NLeSC / mcfly

A deep learning tool for time series classification and regression
Apache License 2.0
363 stars 82 forks source link

Collection of research ideas #29

Open vincentvanhees opened 8 years ago

vincentvanhees commented 8 years ago

I am listing some research ideas we could look into after there is a first prototype. These may need to be split into seperate issues but for now it may be easier to group them:

  1. Is processing a multi-channel with nbcol = 1 the same as splitting up the data and processing them in separated sequences and the connecting the branches in a fully connected final layer? The code will be less compact in the latter case, but what is the impact on classification performance?
  2. Should dropout be applied in between convolutional layers and/or in between LSTM layers?
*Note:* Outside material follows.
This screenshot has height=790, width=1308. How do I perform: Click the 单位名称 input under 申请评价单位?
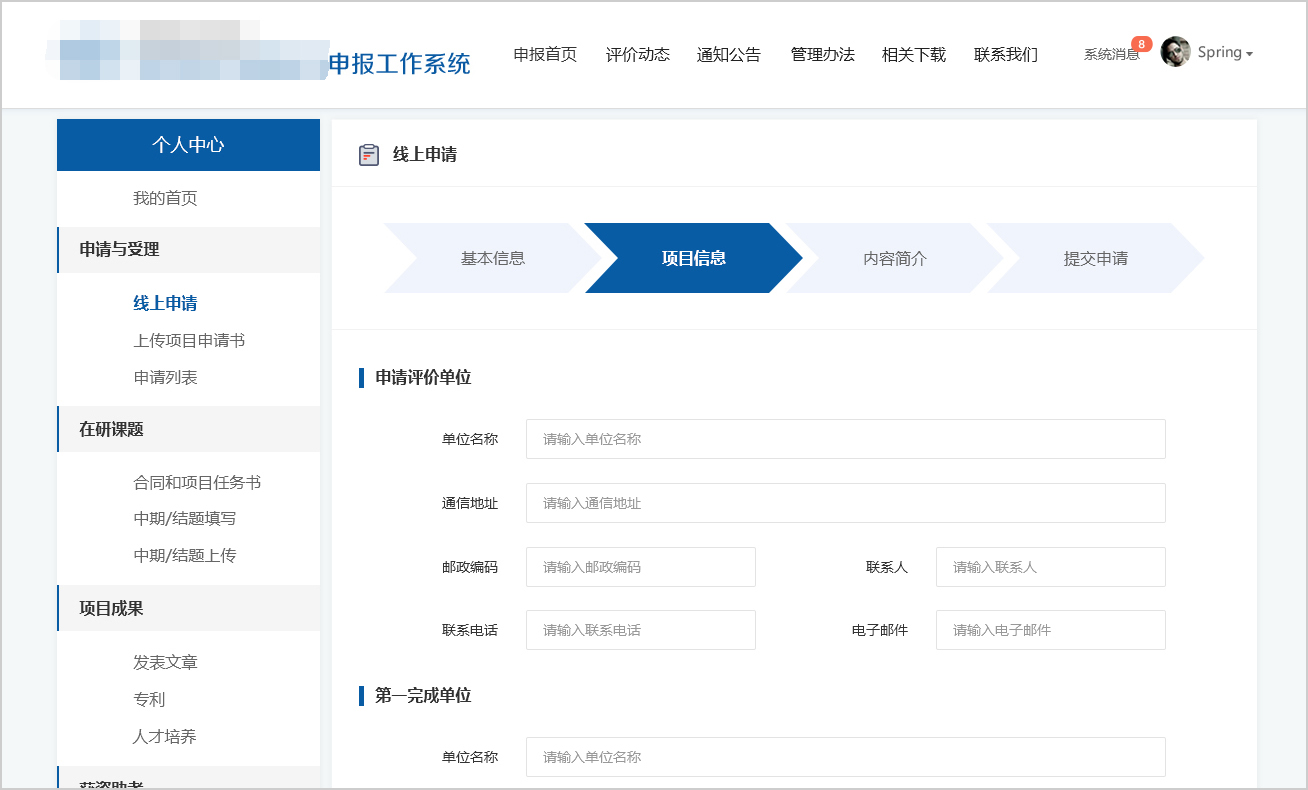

What do other do and what is the impact on the performance?
  3. L2 regularisation is not mentioned in the article by Ordonez, is L2 regularization the unmentioned standard for CNN?
  4. What is the impact of return_sequence = True versus False in the LSTM layer?
  5. How many dense layers do we need to have equal classification performance as one LSTM layer? 6. How many convolutional layers do we need to have equal classification performance as three convolutional and three LSTM layers?
cwmeijer commented 8 years ago
  1. When training RNNs with LSTMs or something similar, does it help to keep the hidden state between batches so the batches aren't trained with an all zero initial state? This requires the mini batches to be synced so every ith sequence in batch j lies just in front of the ith sequence in batch j+1 in the source dataset. See #39 for some details.
vincentvanhees commented 8 years ago

https://epilepsy.uni-freiburg.de/freiburg Freiburg EEG dataset as possible benchmark?

dafnevk commented 8 years ago

Possible data sets to check out:

vincentvanhees commented 7 years ago

Copy-pasting #21 below, such that we can close it and have this issue as a collection of all research ideas until someone decides to devote time on any of these ideas.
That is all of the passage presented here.